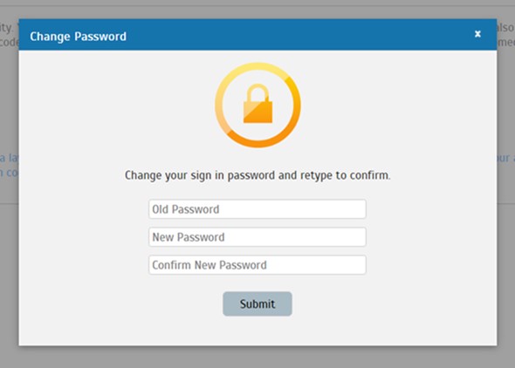515x368 pixels.
Task: Click into the Confirm New Password field
Action: [x=258, y=265]
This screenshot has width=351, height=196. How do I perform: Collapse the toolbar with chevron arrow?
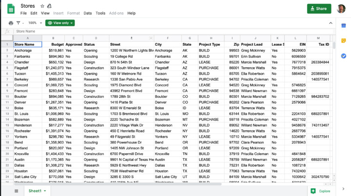pos(331,23)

☆ ☆ ☆ ☆ ☆

## GOAL OF THE EXERCISE
Identify each line of the data above that contains the word "height", and copy those lines.

## SOLUTION TO THIS EXERCISE
This screenshot has width=351, height=196. How do I perform: Collapse the toolbar with chevron arrow?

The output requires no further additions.